Si aggrava la situazione dei due spacciatori, ora in carcere, che rifornivano i clienti dei bar del centro di Bondeno. Gli inquirenti della squadra mobile di Ferrara in queste ore hanno trovato ulteriori elementi nelle indagini sul giro di droga nella città matildea, reati che aggravano la situazione dei due pusher.

Al 28 enne di origine albanese Gazmend Ajdini, conosciuto dai clienti come “Haidi”, la Polizia ha notificato una nuova ordinanza di custodia cautelare in carcere, che si aggiunge a quella ordinata a febbraio quando fu arrestato in flagranza per lo spaccio di droga. Allora gli agenti trovarono dosi di cocaina nascoste tra i maccheroni.
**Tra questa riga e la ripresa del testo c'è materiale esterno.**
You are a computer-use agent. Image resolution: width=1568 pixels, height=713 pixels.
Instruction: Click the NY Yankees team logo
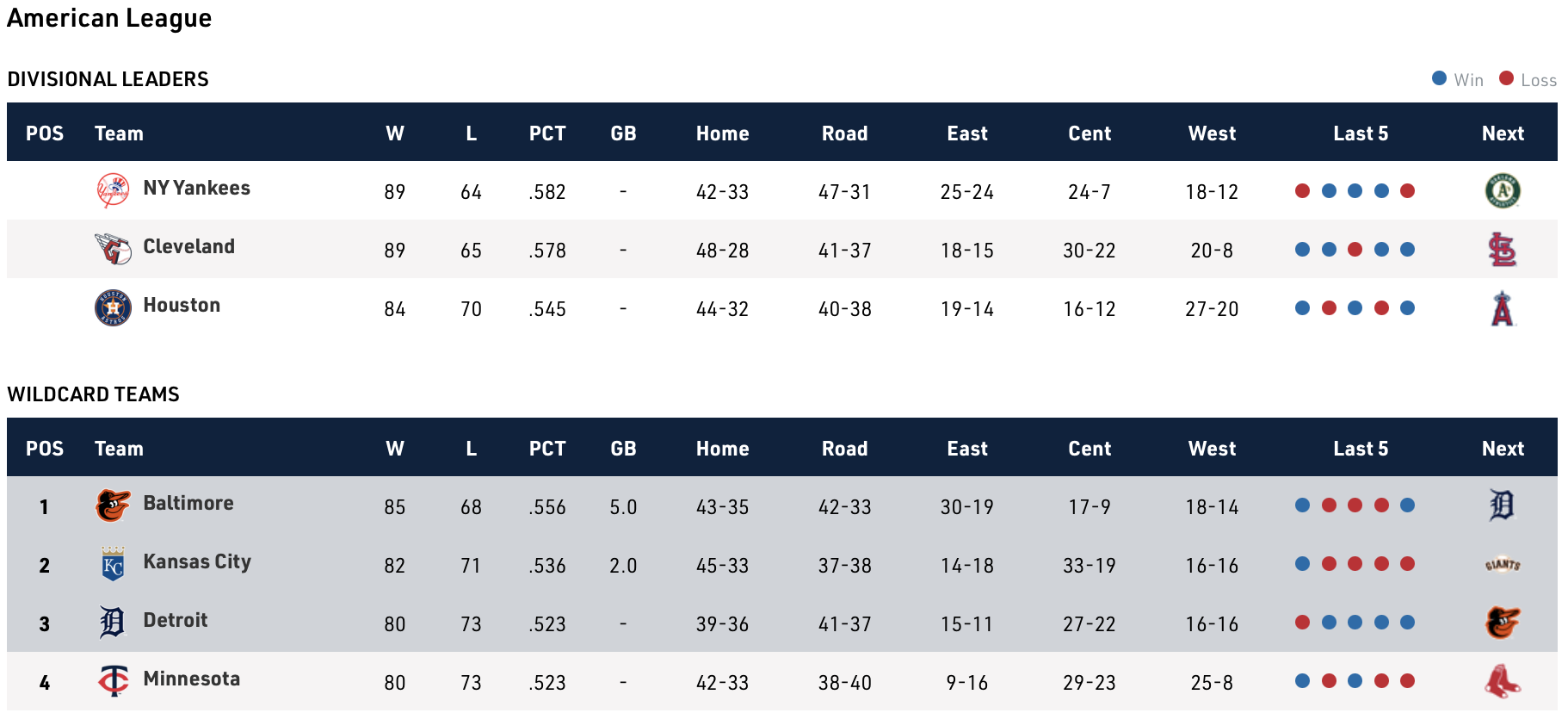[113, 190]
Per quel reato “Haidi” è stato condannato a sei anni di reclusione: ora la sua situazione probabilmente si aggraverà. Il giovane si trova nel carcere di Prato, dove è stato trasferito dal penitenziario di via Arginone dopo il terremoto di maggio.

In primavera invece un connazionale di “Haidi” aveva preso il suo posto come fornitore di droga della piazza di Bondeno. Ervis Myftiu, questo il suo nome, era stato arrestato con un chilo di eroina a fine settembre.

Oltre all’arresto, ora la Polizia lo ha denunciato per il reato di guida senza patente.  Una delle due auto che guidava per i suoi affari, una Mercedes Classe A, è stata sottoposta a fermo amministrativo dalla Polizia Stradale.